━━ Page text ━━

Reputation: 37600
I have about 100 instances where I'm using NSLocalizedString spread through multiple files in multiple directories.
I first tried to use this command from a high level directory to generate the .strings file:
find . -name \*.m | xargs genstrings -o en.lproj
But that resulted in the error:
couldn't connect to output directory en.lproj
So I just ran this:
find . -name \*.m | xargs genstrings
This generated a Localizable.strings file but the contents of it have only picked up NSLocalizedString occurrences from 2 files - which maybe not coincidentally happen to be in the same directory.
Why would the command only process one directory and then stop. I am running the command from a higher level directory H and these source files were found in M so the command found H/M but there are peer directories to M such as H/A H/B etc. containing .m files containing NSLocalizedString instances.
Any idea why the problem could be?
Upvotes: 2
Views: 373
Reputation: 5835
I think genstrings is breaking on folders that have names with spaces in them. This worked for me:
find . -name "*.m" -print0 | xargs -0 genstrings -o "OUTPUT_FOLDER"
Upvotes: 2
Reputation: 37600
I used cat to concatenate all the files into one, then ran genstrings on that to get.
Would be interested to know for curiosity why it didn't work without that however.
Upvotes: 0
Reputation: 13694
Make sure you have a directory called en.lproj
in the directory where you are running the command from (presumably where the .xcodeproj lives). If it doesn't exist, simply create it.

━━━

- _Assignment_:
According to the genstrings discussion, what error did the first command, which used the -o en.lproj option, produce?

━━ Supplied data ━━

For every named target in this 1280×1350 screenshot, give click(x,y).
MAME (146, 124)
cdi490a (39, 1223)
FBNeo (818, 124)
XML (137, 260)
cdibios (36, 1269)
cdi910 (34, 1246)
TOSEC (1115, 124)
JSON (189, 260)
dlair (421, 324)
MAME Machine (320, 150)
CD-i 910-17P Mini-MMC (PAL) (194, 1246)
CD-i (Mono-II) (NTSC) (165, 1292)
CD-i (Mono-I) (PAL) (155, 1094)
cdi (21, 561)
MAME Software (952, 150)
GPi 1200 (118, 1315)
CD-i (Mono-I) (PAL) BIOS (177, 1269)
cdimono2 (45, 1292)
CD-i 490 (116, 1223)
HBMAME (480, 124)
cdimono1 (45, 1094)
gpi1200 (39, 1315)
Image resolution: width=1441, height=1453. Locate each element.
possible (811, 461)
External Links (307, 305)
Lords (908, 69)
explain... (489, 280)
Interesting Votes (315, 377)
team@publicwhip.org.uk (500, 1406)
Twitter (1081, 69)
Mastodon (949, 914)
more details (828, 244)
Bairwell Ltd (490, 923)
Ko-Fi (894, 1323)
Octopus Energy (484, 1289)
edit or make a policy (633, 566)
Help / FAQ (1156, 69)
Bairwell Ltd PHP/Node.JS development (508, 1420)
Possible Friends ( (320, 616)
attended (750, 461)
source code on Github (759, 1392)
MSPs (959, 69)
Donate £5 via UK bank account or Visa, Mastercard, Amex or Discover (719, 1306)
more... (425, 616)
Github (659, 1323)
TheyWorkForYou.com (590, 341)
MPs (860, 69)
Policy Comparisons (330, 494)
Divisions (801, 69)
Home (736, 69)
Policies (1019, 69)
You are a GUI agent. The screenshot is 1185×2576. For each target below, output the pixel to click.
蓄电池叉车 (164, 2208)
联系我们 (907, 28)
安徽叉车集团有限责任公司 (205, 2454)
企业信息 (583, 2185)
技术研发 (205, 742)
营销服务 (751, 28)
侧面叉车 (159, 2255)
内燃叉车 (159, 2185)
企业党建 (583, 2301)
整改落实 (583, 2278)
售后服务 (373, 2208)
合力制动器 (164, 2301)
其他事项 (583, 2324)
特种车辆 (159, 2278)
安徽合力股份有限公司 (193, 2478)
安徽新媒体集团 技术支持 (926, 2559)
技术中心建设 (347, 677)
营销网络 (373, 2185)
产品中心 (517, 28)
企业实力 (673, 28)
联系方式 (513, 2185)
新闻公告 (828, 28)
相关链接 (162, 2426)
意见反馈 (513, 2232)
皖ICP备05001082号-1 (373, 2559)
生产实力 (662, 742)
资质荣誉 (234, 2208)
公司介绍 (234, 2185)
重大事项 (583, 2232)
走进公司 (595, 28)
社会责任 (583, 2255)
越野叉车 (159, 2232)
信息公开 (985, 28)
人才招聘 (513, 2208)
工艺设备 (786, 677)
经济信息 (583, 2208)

━━━

- _Solution to this problem_:
couldn't connect to output directory en.lproj